### Screenshot grounding data
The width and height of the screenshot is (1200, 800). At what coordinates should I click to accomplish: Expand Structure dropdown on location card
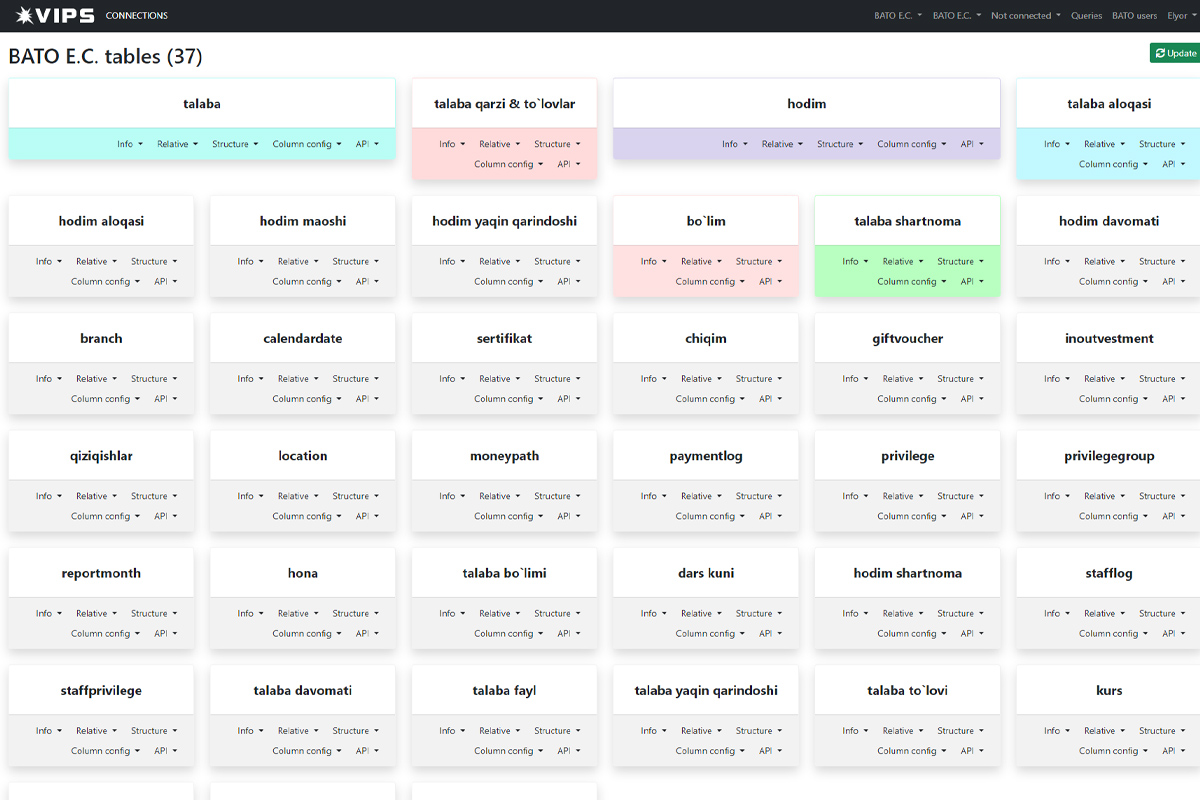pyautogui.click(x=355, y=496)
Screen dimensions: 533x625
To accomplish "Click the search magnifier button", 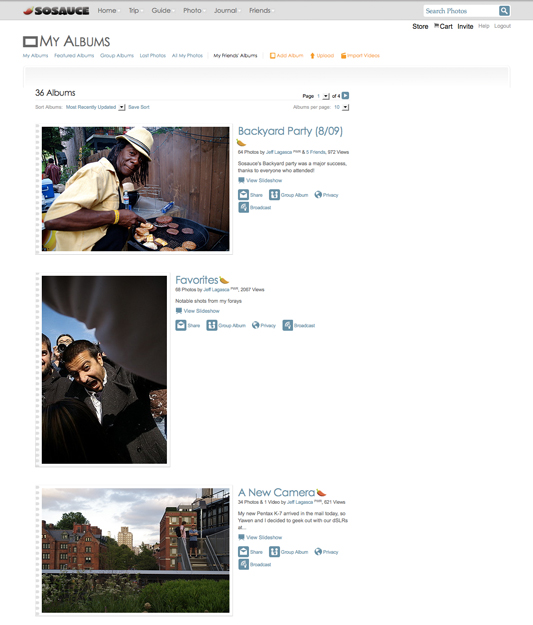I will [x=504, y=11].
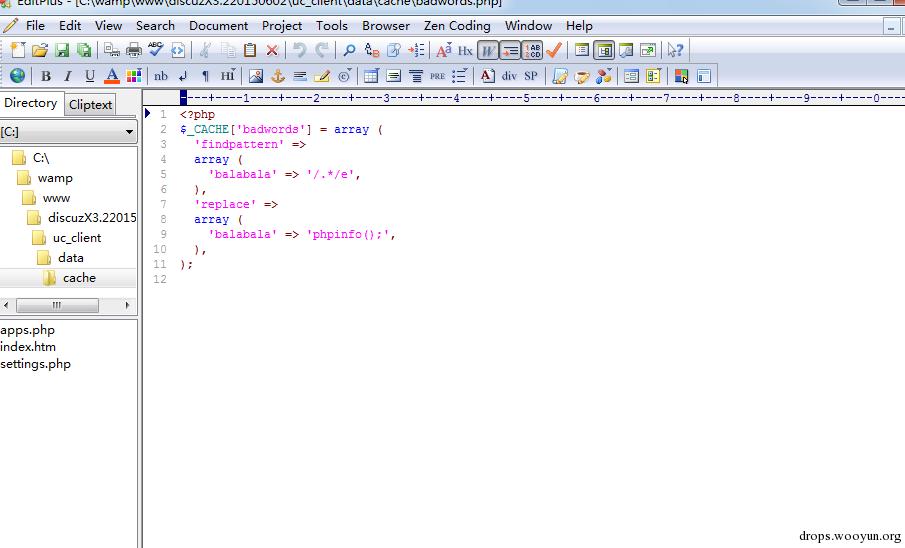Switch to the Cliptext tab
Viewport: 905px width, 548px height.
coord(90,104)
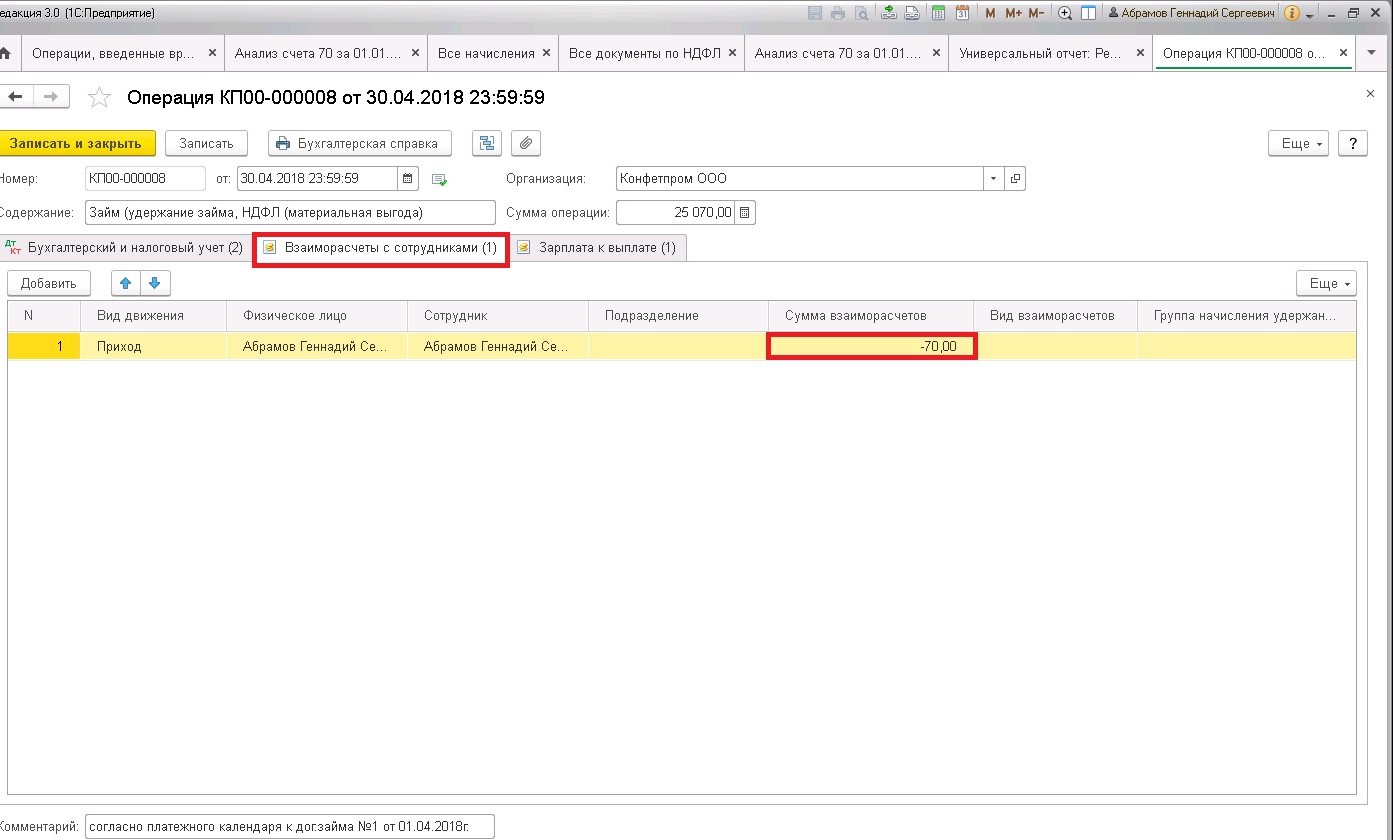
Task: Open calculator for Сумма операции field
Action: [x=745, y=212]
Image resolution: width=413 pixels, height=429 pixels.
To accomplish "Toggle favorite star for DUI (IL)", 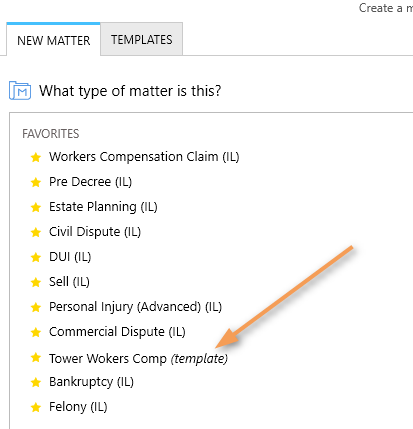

### WORK REQUEST
Starting at the line containing "Image resolution: width=413", output every remaining line of the records above exactly, the last one included. Nothing else belongs in the output, and no pictures either.

### THE COMPLETED TASK
Image resolution: width=413 pixels, height=429 pixels.
To accomplish "Toggle favorite star for DUI (IL)", 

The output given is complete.